§ What you will do
Below are the records; return every line from the one that contains "Expand the Admin User account menu" to the last, exactly, skipping the pictures.

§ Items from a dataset
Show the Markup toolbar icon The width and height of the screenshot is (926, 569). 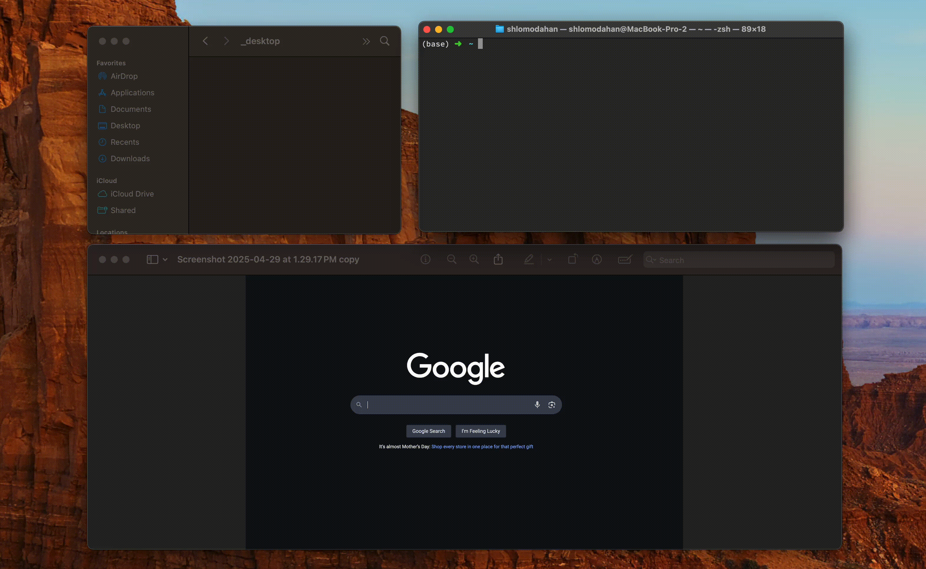[597, 260]
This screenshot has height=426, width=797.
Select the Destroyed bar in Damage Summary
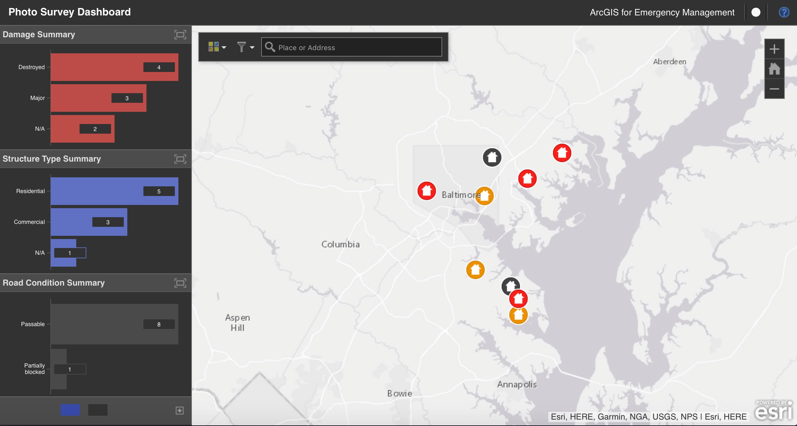96,67
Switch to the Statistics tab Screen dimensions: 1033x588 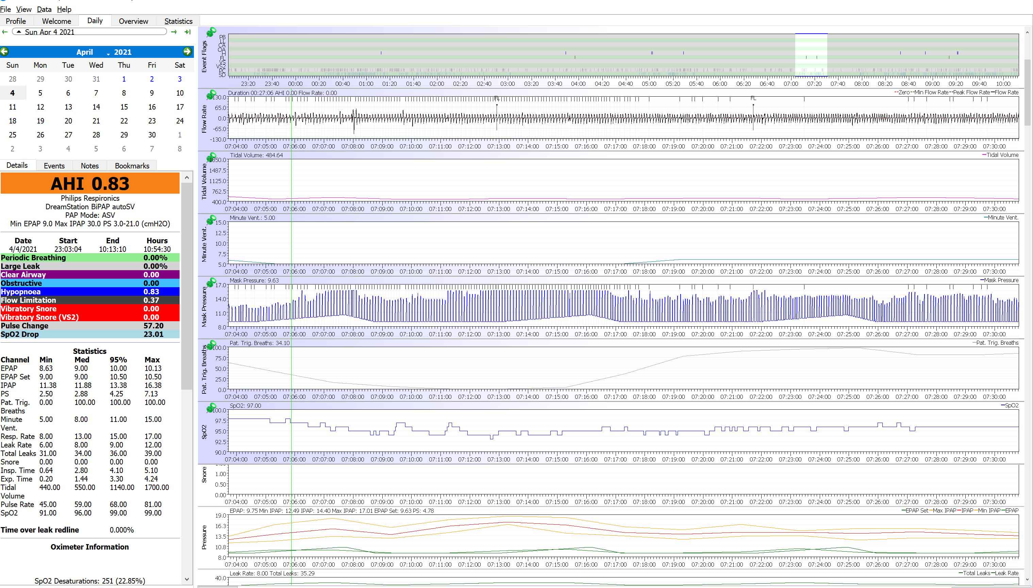(178, 21)
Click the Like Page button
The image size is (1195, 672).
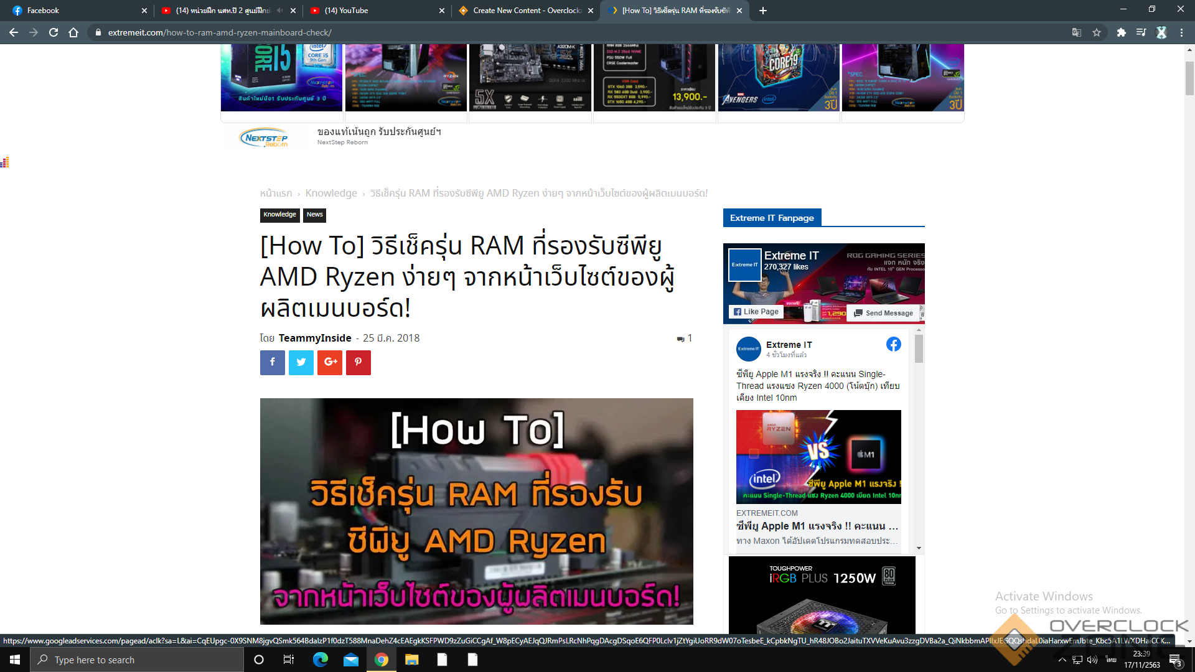point(756,312)
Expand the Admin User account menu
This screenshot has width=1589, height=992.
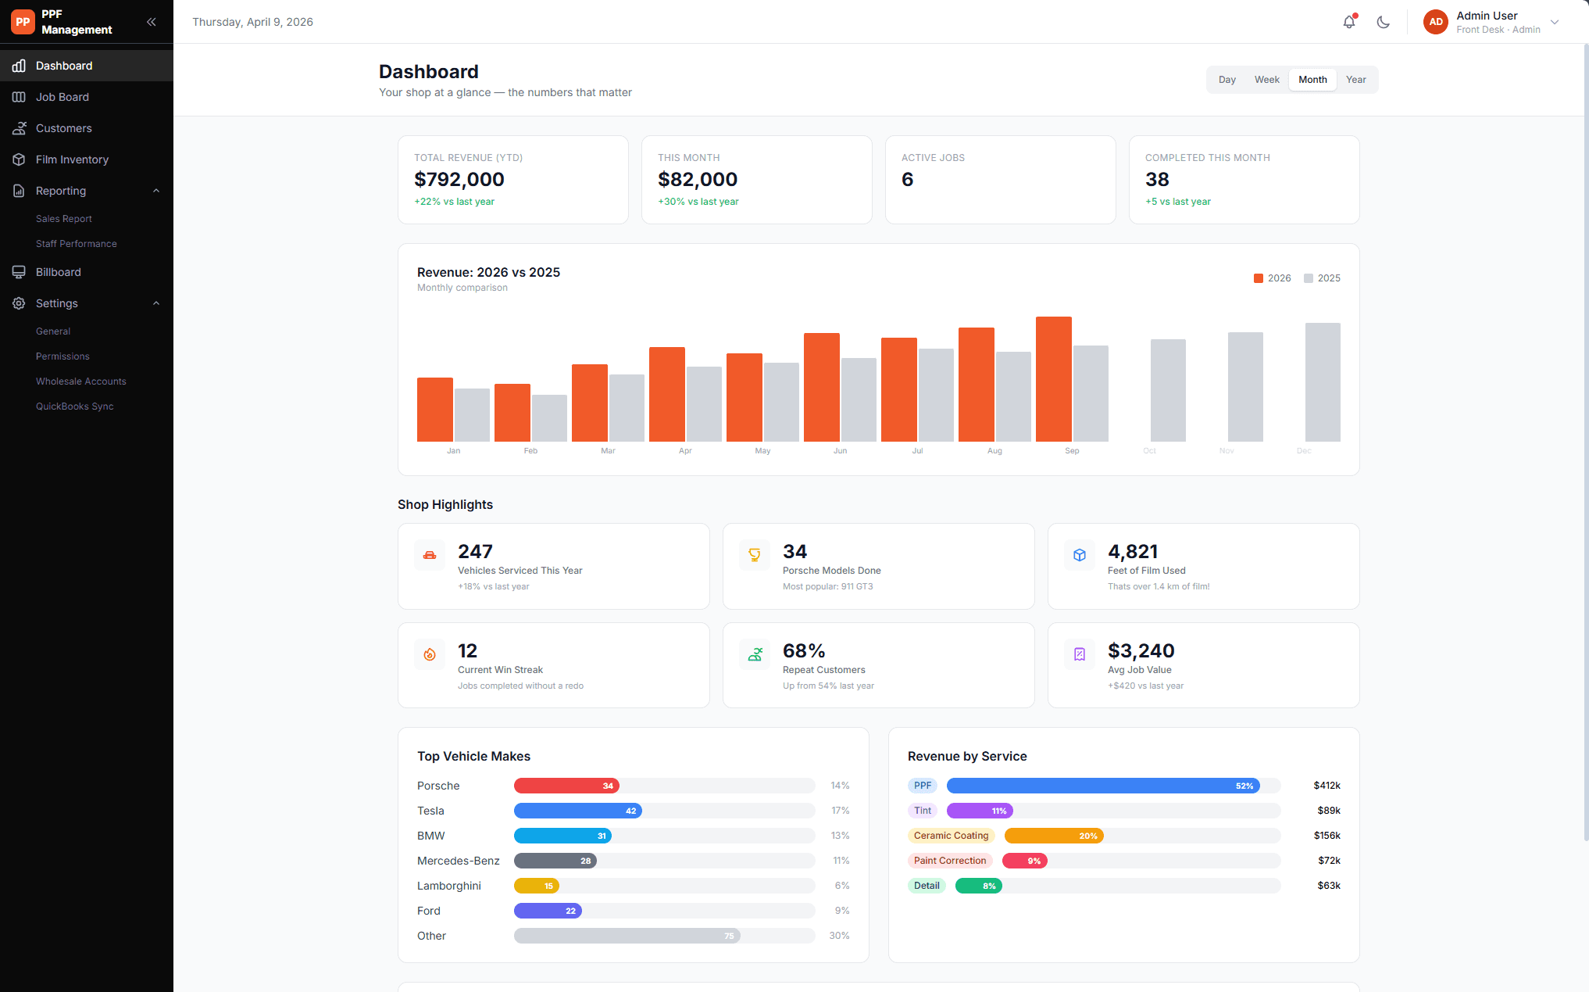(x=1494, y=21)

§ Exercise response
Expand the Admin User account menu
This screenshot has width=1589, height=992.
(x=1494, y=21)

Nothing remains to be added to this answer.